SELECTED EXTRACT
--- --- ---

Twenty five years have passed away since the massacre on the June Fourth 1989 in Beijing. The history provides inspiration for many stories. However, the dictatorial suppression by the Chinese authorities is still alive. The Chinese writer Ma Jian’s novel Beijing Coma (2009) is an epic novel focusing on the June Fourth Tragedy. Today it draws more attention to its meanings in both history and reality and its literary values. In my opinion, it is a novel with philosophical implications.

A Book about the Metamorphosis in China

The narrator and hero is Dai Wei, a student activist, one of the organizers of the 1989 protests for freedom. He spends ten years in a coma after he was shot in the head during the government crackdown in Tiananmen Square. It is an irony that after ten years in a coma, Dai Wei awakes and finds that the darkest page of Chinese history has disappeared completely from the national memory, but he remains live with vivid and articulate memories of the events and still seeks love in his recollection of past times.

In his essay “Circling the Square”(The New York Times, July 13, 2008), Jess Row tries to explain the meaning of the novel’s original title “Rou Tu”: “The Chinese character ‘rou,’ meaning ‘flesh’ or ‘meat,’ is a three-sided figure with two sets of diagonal slashes inside, meant to resemble a flayed carcass. It’s an instantly memorable, if unpalatable, image, and the same is true of the Chinese title of Ma Jian’s new novel. ‘Rou Tu’ (‘tu’means ‘earth’ or ‘land’) translates, awkwardly, as ‘Meat Earth’ or perhaps ‘Land of Flesh.’”

In my opinion, here the character ‘rou’means ‘body’ from the dualist conceptions of ‘rou’ (body) and ‘ling’ (mind). In different meditation traditions, body-mind is a compound of body and mind, and the mind–body problem in philosophy can be viewed as a paradox. The original title “Rou Tu” should be translated “The Earth of the Human Body”.

First I look this novel as a new Metamorphosis because the Metamorphosis (perhaps by Franz Kafka) is among Dai Wei’s favorite-books. The author does not mention it is Ovid’s or Franz Kafka’s, but he mentions more than one time Kafka and his “Castle”. Dai Wei feels that Kafka gives him a lesson on how to see the true face of himself and the society, inspiring him to understand that the distortion of human nature is due to this system.

Shanhaijing (i.e, The Legends of Mountains and Seas), a Chinese classic text and a compilation of early geography and myth, is the most attractive book for Dai Wei. In the book, whose shadow falls heavily over large sections of the novel, Dai Wei finds so many transformations: from human beings to different animals. He has many dreams about transformations, dreaming of himself becoming a fish or a frog imprisoned in the prison of its own body.

In my eyes, Shanhaijing is oriental Ovidian Metamorphoses, which include both active and passive transformations. The legend of Jingwei filling up the sea in the book is a story dealing with positive transformation. A girl unfortunately drowned in the sea. After her death she transformed into a bird named Jingwei in order to exact revenge upon the sea by bringing small twigs from the mountains in an effort to fill it up. Jingwei mentioned in Beijing Coma can be regarded as a symbol for the victims of the June Fourth Massacre and an everlasting tragic thirst. The story of a monster having been changed into a stone in Shanhaijing mentioned in Beijing Coma can be regarded as a passive transformation.

--- --- ---

DATASET EXTRACT
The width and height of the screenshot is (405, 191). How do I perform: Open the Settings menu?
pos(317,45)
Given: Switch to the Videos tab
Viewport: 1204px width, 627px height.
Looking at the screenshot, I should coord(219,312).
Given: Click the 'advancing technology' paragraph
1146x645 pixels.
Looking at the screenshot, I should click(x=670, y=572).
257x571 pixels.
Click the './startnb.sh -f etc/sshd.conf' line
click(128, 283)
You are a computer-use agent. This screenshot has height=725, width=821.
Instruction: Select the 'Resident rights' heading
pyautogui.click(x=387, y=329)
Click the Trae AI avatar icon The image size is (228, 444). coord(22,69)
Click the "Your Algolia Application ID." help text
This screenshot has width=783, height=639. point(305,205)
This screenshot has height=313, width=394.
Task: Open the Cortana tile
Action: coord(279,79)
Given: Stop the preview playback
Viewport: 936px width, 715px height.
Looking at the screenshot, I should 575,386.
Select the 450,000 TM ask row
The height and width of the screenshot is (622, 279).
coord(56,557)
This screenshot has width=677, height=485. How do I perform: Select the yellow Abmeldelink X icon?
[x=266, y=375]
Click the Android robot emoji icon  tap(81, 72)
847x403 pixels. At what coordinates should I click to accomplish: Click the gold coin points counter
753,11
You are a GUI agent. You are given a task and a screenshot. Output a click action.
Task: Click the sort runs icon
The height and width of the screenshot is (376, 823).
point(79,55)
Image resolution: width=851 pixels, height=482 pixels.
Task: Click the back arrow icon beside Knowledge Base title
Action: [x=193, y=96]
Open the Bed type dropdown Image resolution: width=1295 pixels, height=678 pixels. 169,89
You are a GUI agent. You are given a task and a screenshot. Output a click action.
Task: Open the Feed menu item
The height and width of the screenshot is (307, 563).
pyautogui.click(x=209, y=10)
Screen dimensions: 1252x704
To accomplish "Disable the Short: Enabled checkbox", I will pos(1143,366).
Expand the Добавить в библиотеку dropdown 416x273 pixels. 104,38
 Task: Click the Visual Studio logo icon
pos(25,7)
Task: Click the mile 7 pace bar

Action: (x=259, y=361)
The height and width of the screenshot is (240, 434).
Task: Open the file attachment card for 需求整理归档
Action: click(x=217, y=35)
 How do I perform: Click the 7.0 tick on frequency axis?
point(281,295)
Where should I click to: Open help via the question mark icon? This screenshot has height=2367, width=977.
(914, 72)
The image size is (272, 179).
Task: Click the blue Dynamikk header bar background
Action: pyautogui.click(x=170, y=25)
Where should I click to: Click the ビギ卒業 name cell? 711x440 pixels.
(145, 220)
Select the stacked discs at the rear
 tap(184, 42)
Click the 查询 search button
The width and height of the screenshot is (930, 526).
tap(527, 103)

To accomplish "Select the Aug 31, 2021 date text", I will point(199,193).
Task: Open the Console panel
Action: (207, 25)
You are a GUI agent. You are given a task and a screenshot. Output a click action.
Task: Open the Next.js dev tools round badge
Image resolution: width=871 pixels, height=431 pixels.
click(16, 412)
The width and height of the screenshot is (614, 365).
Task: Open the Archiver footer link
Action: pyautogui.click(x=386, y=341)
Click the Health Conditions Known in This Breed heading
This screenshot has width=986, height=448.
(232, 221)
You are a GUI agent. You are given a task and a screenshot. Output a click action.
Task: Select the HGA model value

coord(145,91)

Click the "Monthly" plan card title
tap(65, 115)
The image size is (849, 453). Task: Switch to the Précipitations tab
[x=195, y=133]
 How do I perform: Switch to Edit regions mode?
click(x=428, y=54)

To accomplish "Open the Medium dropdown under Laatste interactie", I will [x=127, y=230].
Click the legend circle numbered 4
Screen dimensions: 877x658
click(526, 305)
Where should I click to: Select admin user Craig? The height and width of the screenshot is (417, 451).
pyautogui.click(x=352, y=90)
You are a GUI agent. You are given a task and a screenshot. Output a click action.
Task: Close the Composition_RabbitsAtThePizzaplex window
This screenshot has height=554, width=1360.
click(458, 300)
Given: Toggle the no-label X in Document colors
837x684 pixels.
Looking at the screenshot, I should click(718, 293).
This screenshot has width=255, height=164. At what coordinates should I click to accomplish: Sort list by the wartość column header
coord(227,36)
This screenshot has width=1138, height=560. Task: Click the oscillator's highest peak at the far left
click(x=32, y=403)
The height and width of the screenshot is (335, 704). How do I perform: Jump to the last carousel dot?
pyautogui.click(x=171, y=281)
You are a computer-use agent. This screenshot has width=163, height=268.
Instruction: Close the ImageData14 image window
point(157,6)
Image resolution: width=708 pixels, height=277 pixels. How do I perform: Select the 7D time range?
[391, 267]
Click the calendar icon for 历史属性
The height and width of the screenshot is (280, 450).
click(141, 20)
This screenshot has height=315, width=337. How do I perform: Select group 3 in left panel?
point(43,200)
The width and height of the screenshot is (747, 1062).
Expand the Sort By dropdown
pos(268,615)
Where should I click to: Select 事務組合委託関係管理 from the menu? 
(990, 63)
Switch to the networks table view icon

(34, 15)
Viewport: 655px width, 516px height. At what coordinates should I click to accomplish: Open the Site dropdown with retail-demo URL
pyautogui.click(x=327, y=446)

--- --- ---

ACTIVITY A
According to the piece on Beijing Coma, why does its writer first regard the novel as a new Metamorphosis?
ACTIVITY B
Can you repeat the passage of the piece on Beijing Coma between "In my opinion, here" and "to this system.", inclusive?

SOLUTION A
The writer regards it as a new Metamorphosis because the Metamorphosis, perhaps Franz Kafka's, is among Dai Wei's favorite books.

SOLUTION B
In my opinion, here the character ‘rou’means ‘body’ from the dualist conceptions of ‘rou’ (body) and ‘ling’ (mind). In different meditation traditions, body-mind is a compound of body and mind, and the mind–body problem in philosophy can be viewed as a paradox. The original title “Rou Tu” should be translated “The Earth of the Human Body”.

First I look this novel as a new Metamorphosis because the Metamorphosis (perhaps by Franz Kafka) is among Dai Wei’s favorite-books. The author does not mention it is Ovid’s or Franz Kafka’s, but he mentions more than one time Kafka and his “Castle”. Dai Wei feels that Kafka gives him a lesson on how to see the true face of himself and the society, inspiring him to understand that the distortion of human nature is due to this system.